Fig. 4 also shows an example of a network structure of the neural network algorithm corresponding to the execution module, and the network structure of the neural network algorithm corresponding to the execution module is not limited in the embodiment of the present disclosure.
As shown in fig. 2, the neuromorphic chip 23, after obtaining the feedback results, may send the feedback results to the feedback device 24 via the neuromorphic chip's external control circuitry 22.
The feedback device 24 may be used to modulate the target brain region based on the feedback results. The target brain region may be any region of the brain. The target brain region can be set as desired. The feedback device 24 may be a neuromodulation device.

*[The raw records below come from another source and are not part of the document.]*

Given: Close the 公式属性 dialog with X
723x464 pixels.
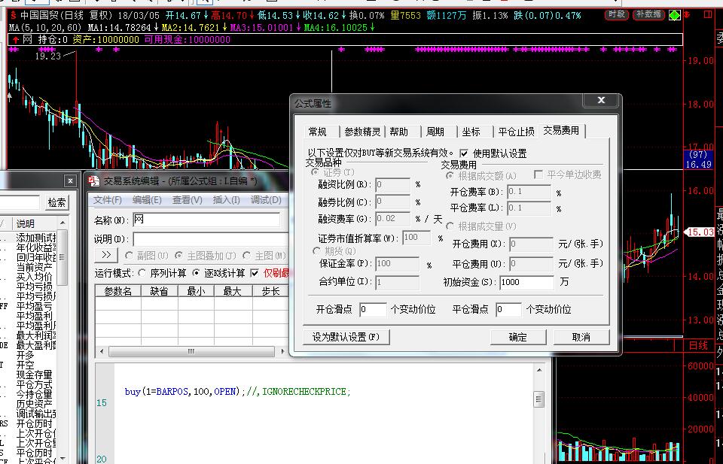Looking at the screenshot, I should [x=600, y=101].
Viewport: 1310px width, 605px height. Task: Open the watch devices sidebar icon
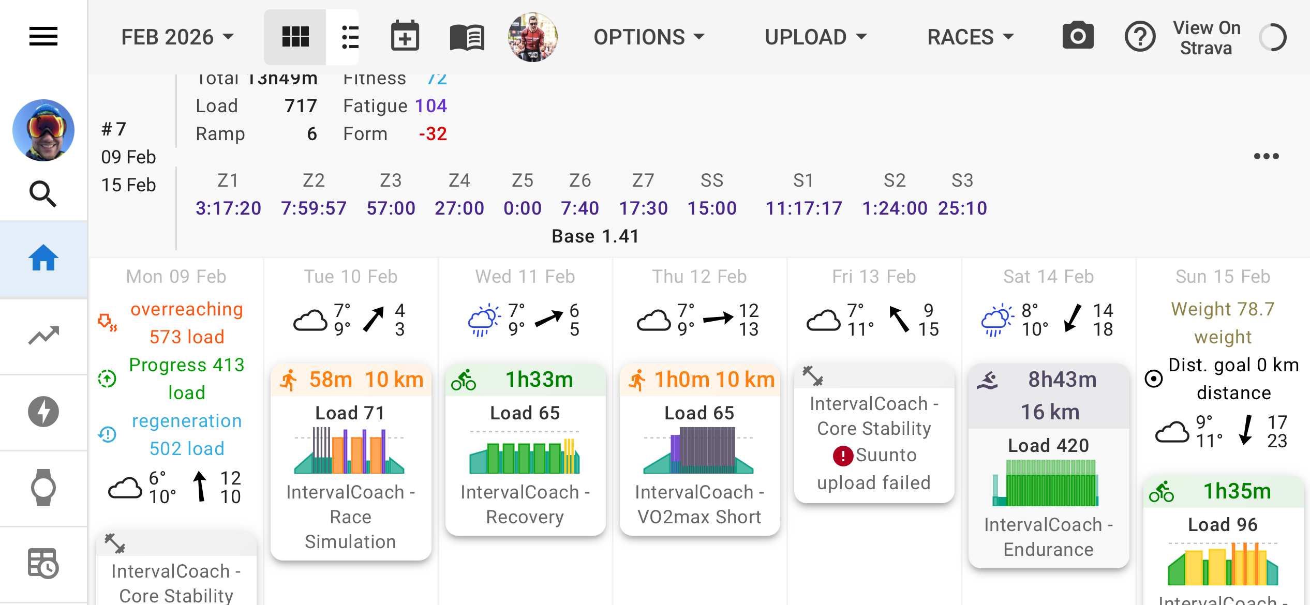(x=43, y=487)
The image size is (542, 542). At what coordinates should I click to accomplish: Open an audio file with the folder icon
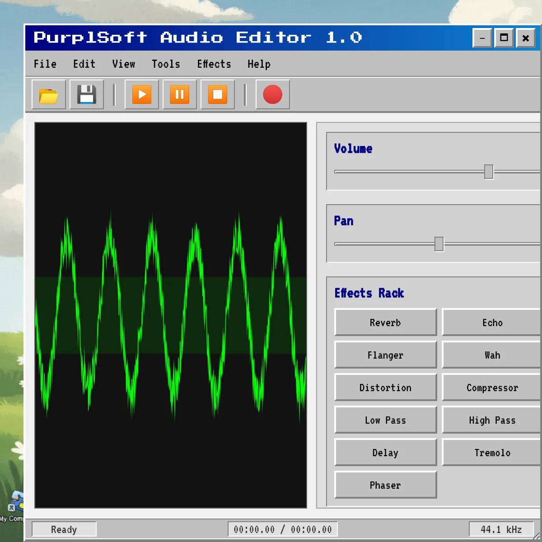48,94
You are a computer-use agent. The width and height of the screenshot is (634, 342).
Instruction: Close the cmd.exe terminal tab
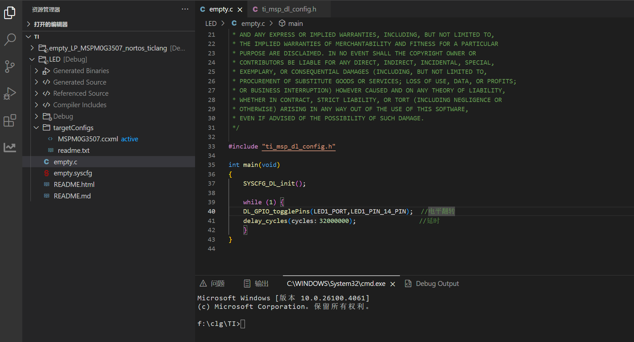tap(393, 284)
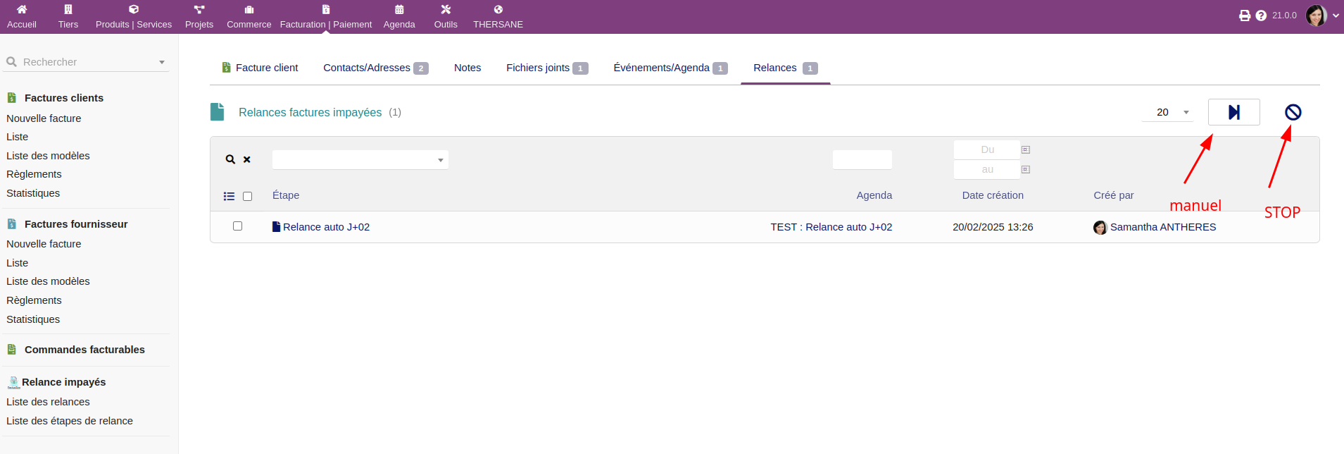Check the Relance auto J+02 row checkbox

click(x=237, y=226)
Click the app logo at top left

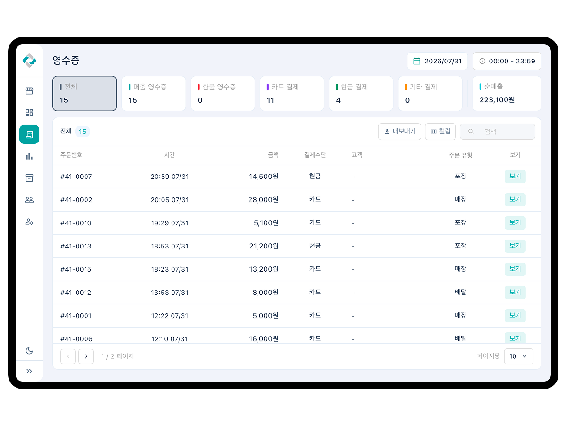point(29,61)
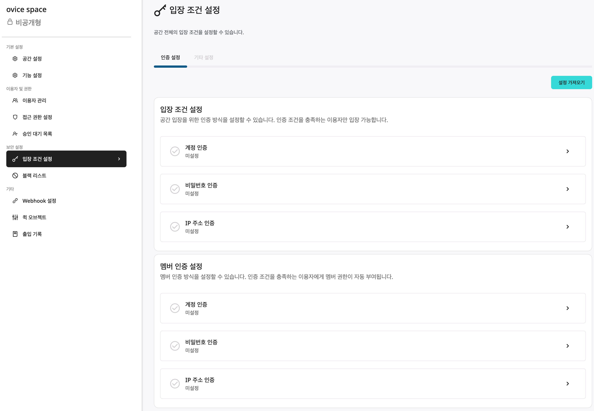Open 이용자 관리 via the people icon
The width and height of the screenshot is (594, 411).
point(15,100)
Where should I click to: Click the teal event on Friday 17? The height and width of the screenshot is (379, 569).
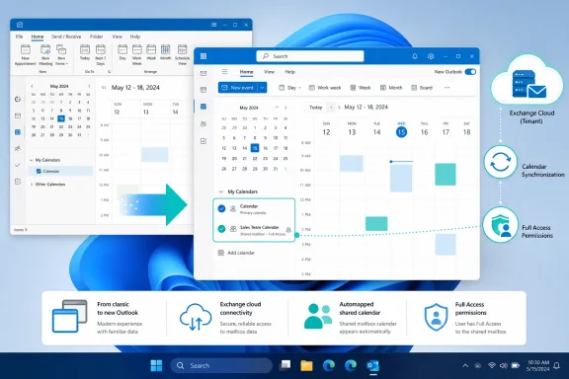[x=446, y=174]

In contrast to pharmaceutical interventions, the feedback device-based interventions provided by embodiments of the present disclosure enable accurate localization of a target brain region within the brain. Common nerve regulation and control methods based on feedback equipment include but are not limited to a sub-convulsive electroshock therapy, an electrospasm therapy, a neurosurgical implantation therapy and the like, and a computing system provided by the embodiment of the disclosure can be well adapted to various nerve regulation and control equipment, so that a multi-modal and multi-level comprehensive synergistic treatment technology is provided for brain disease control and treatment.
The computing system provided by the embodiment of the disclosure can realize a closed-loop brain-computer interface based on a neuromorphic chip, so that a multi-modal brain-computer interface algorithm can be realized with high efficiency and low delay. The computing system provided by the embodiment of the disclosure can be used for epilepsy detection or drowsiness detection and the like, and has very important significance in promoting treatment of neurological diseases. Because the neural network algorithm executed by the execution module in the neuromorphic chip in the embodiment of the disclosure is configurable, the computing system provided by the embodiment of the disclosure has universality for other various brain-computer interface applications, and can realize multi-modal (corresponding to various signal types and various acquisition parts) brain-computer interface algorithms with high efficiency and low delay.

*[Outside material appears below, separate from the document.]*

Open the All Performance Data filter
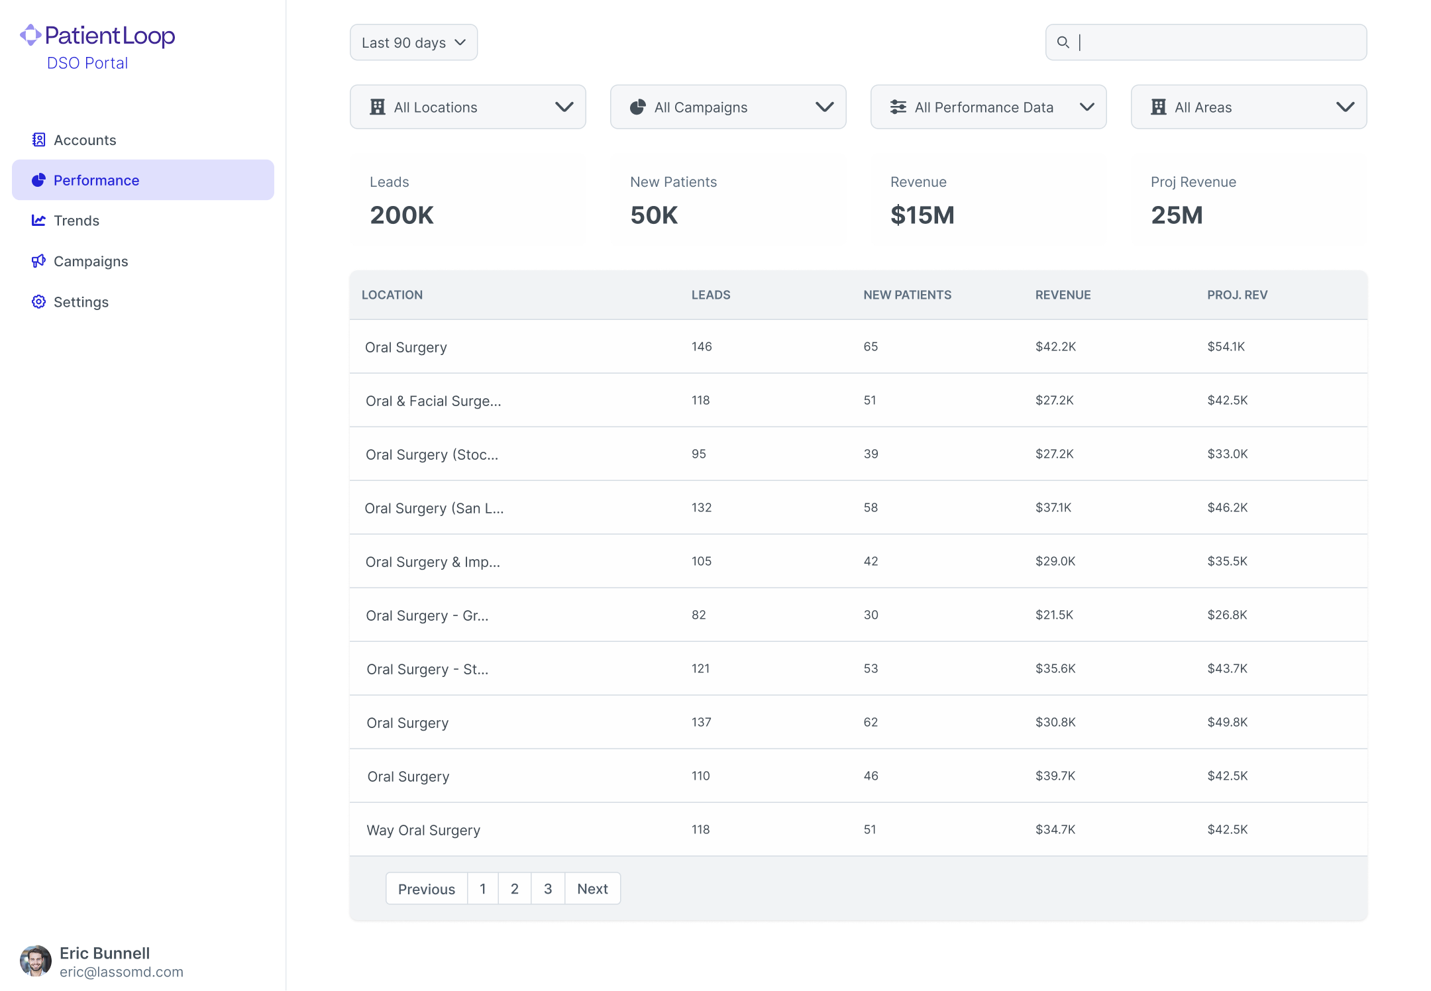The height and width of the screenshot is (991, 1431). click(x=988, y=107)
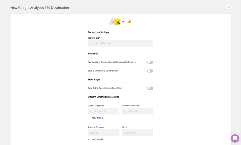Click the arrow between source and destination icons

tap(123, 22)
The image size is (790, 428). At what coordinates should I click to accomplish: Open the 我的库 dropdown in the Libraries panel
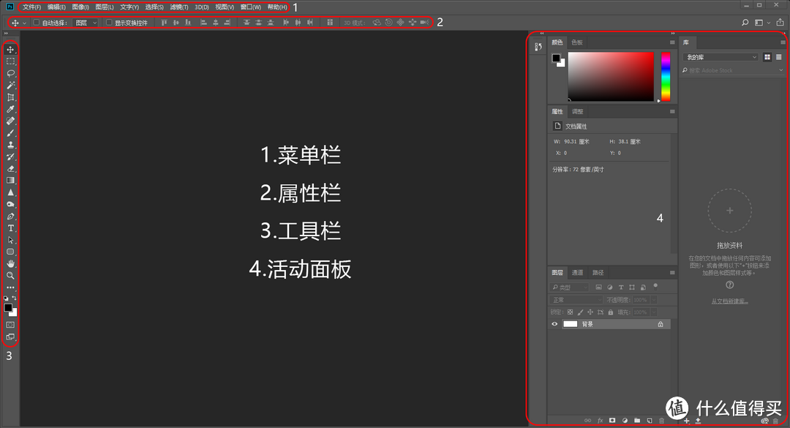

In addition, the computing system provided by the embodiment of the disclosure is suitable for parallel execution, cooperative modulation and optimization of brain-computer interface algorithms based on complex neural network tasks, especially hierarchical, multi-modal and multi-task neural networks. Meanwhile, in the embodiment of the disclosure, the multi-mode electrophysiological signals can be processed locally without transmitting the electrophysiological signals to a remote server, thereby reducing propagation delay and improving efficiency.
The embodiment of the present disclosure also provides an electronic device, which includes an external control circuit of a neuromorphic chip and the neuromorphic chip; the external control circuit is used for receiving a plurality of electrophysiological signals from the acquisition equipment, converting the electrophysiological signals into a plurality of target signals capable of being processed by the neuromorphic chip and sending the target signals to the neuromorphic chip; the neuromorphic chip is used for processing each target signal after receiving the plurality of target signals to obtain a processing result of each target signal; and integrating the processing results of all the target signals into a feedback result, and sending the feedback result to feedback equipment through the external control circuit.

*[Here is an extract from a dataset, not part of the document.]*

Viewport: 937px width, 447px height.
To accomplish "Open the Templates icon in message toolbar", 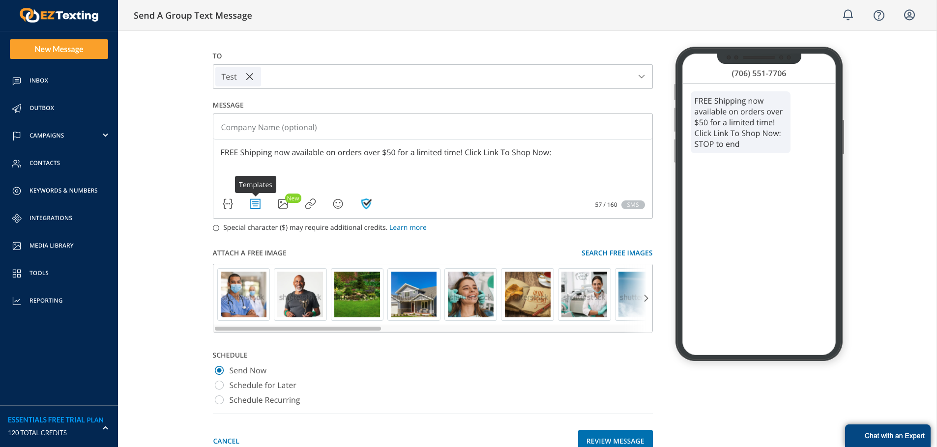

The electronic equipment provided by the embodiment of the disclosure comprises the external control circuit of the neuromorphic chip and the neuromorphic chip, so that the electrophysiological signal processing process can be integrated into the electronic equipment in a localized, low-delay and low-power-consumption manner, a complex intelligent computing task is realized based on a single chip, the characteristics of irregular neural network computing and graph computing are fully utilized on the basis of ensuring low power consumption, and the processing capacity of the embedded electronic equipment is greatly improved
In a possible implementation manner, the electronic device may be a User Equipment (UE), a mobile device, a User terminal, a cellular phone, a cordless phone, a Personal Digital Assistant (PDA), a handheld device, a computing device, an in-vehicle device, a wearable device, or the like.
It is understood that the above-mentioned method embodiments of the present disclosure can be combined with each other to form a combined embodiment without departing from the logic of the principle, which is limited by the space, and the detailed description of the present disclosure is omitted. Those skilled in the art will appreciate that in the above methods of the specific embodiments, the specific order of execution of the steps should be determined by their function and possibly their inherent logic.
In addition, the descriptions of the neuromorphic chip and the external control circuit of the neuromorphic chip in the electronic device provided by the present disclosure may refer to corresponding records in the computing system, and are not repeated.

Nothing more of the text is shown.